Dear Editor,
Dr Salisbury rightly states that even if the assisted dying bill becomes law, it is still a long time before terminally ill patients potentially have choice over the timing and setting of their death. So, what can we all do now in our clinical practice?
Approximately 1% of the population are in the last year of life (accounting for many GP consultations) and almost a third of hospital inpatients are in the last year of life. Therefore, all clinicians need to be experts in identifying patients in the last year of life and initiating compassionate and skilful discussions about their care. Many already do.
Dr Salisbury also observes that the parliamentary debate and vote to change the law on assisted dying has meant that more people are now talking about death. As there will be less stigma for patients to raise assisted dying with us now, we must be prepared to have non-judgmental, open conversations. We must become more adept at future care discussions with patients, and now is the time to ensure we have those skills before any potential change in law. We must not fear these discussions but actively engage; ensuring that we become more comfortable with these.
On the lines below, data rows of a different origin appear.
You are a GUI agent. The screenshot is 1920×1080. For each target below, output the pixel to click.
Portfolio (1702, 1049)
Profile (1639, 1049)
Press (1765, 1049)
We must learn to explore mentions of assisted dying with curiosity, listening and kindness. It takes bravery for people to bring this to their clinicians and thus expose their vulnerability: we should be grateful for their openness. It is crucial to understand why people are raising this issue and truly understand what they mean: what is going on for them; what are their fears, priorities and what matters to them; what’s their individual subjective suffering, distress or burden; what’s their understanding of assisted dying, and what do they really want? Assisted dying is not glamorous, does not always go to plan and is not what most people would even want to have to consider.
This should not be an isolated conversation but naturally lead to a discussion around advance care planning. As we also need to ascertain what treatments terminally ill patients do and don’t want, which includes clarifying wishes for resuscitation status and priorities of care. Dr Salisbury says that palliative care clinicians are already skilled in navigating these important conversations, as are others. It is however incumbent on all of us to become comfortable and skilled at having these conversations.
Let’s start getting this right for our patients now!
NB: Although I use the word patient, as this is about interactions with clinicians, it is really about the person, the human being, the unique individual, who likely, would not be wanting to be in a position to need to have these conversations.
Let’s get assisted dying conversions right for patients now!